BEGIN

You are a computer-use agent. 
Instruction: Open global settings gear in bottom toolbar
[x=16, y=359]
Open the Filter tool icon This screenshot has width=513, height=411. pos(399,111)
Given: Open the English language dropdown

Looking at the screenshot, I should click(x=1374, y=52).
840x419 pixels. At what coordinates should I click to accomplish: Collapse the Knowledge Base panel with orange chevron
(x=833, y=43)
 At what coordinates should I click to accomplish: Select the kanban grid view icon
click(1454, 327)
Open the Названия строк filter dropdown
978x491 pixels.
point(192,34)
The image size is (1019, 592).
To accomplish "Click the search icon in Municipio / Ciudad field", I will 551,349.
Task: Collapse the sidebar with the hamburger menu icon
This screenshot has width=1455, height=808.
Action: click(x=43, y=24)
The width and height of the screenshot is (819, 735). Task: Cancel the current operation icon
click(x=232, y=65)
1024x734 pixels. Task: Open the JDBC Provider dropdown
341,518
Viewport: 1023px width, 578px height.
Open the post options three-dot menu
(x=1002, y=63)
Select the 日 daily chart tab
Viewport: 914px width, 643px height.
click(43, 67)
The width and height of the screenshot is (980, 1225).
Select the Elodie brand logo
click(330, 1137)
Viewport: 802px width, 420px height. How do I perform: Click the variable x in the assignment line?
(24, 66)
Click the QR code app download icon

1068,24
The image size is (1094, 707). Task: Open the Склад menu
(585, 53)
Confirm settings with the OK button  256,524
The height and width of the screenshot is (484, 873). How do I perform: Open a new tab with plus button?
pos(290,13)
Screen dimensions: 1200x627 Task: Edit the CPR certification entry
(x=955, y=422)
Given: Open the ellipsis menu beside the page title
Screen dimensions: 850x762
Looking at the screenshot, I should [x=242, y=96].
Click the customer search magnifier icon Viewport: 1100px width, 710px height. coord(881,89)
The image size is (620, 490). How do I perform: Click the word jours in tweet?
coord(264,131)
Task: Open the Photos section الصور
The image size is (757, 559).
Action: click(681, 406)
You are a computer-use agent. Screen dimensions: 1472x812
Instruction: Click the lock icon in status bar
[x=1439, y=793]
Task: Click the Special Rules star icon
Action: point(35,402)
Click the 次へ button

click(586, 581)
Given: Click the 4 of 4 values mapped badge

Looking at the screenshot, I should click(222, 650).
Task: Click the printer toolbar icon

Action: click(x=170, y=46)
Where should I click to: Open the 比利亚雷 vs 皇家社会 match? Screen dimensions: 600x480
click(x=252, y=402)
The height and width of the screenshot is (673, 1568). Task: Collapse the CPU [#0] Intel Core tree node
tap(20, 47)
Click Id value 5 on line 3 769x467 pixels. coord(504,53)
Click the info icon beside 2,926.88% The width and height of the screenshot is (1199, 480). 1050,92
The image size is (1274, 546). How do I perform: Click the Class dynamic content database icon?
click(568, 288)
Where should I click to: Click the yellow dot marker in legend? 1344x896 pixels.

END

▸ **PROBLEM DESCRIPTION**
From the listing above, the lines starting with the one that has "The image size is (620, 490)." and running through the one that has "You are a computer-use agent. Screen" should be copied exactly, ends included.

▸ **WORKED SOLUTION**
The image size is (620, 490). How do I perform: Click the word jours in tweet?
coord(264,131)
Task: Open the Photos section الصور
The image size is (757, 559).
Action: click(681, 406)
You are a computer-use agent. Screen dimensions: 1472x812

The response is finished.